The participants were asked how much they agreed or disagreed with two questions: “To what extent do you support life sentences with no possibility of parole for juveniles when they have been convicted of serious violent crimes in which no one was killed?” and “How much do you believe that juveniles who commit crimes such as these should be considered less blameworthy than an adult who committed the same crime?”
Participants who read the scenario with the black defendant supported life-without-parole sentences to a significantly greater degree (an average of 4.40 on a scale of 1 to 6) than those reading about the white defendant (who ranked their support at 4.18). And a black child’s culpability was more strongly viewed as on par with an adult’s — 4.42 on a scale of 1 to 6 — than a white child’s (4.14), the study found.

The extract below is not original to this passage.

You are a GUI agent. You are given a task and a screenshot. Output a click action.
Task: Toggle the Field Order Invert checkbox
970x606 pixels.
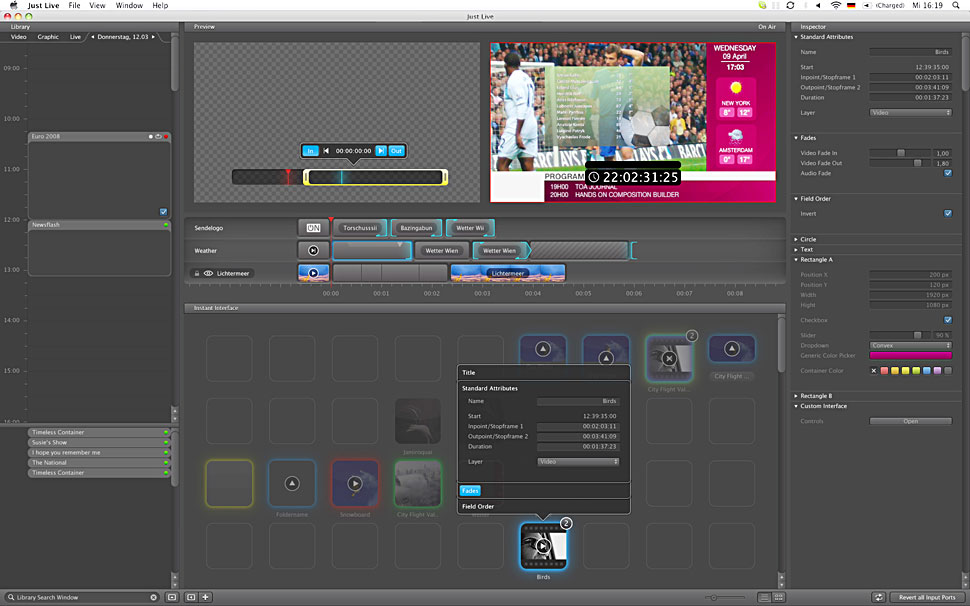(x=947, y=213)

A study participant’s gender, political attitude and feelings of warmth or coldness toward blacks did not have a significant effect on their perceptions, even among liberals, according to the researchers.
“We believe that there are cognitive associations that people hold with different groups, and that these cognitive associations might account for why both people low in prejudice and those high in prejudice are affected by race.
“For example, our results suggest that people may believe black offenders will likely be the same when they’re adults, but white offenders are in a developmental period and could be very different adults. This starts breaking down the protections against the most severe sentences,” Rattan said.
The research raises the possibility that exposure to black convicts or to racially coded language could change judges’ and juries’ perceptions of guilt and the sentences they hand down, the researchers said.
“This would have troubling implications for juvenile justice … because it suggests that juvenile status may be more fragile than previously considered,” the researchers concluded.
The implications could also affect more than unfair sentences for individuals. Racial bias could influence policies that are ultimately applied to everyone, the researchers said.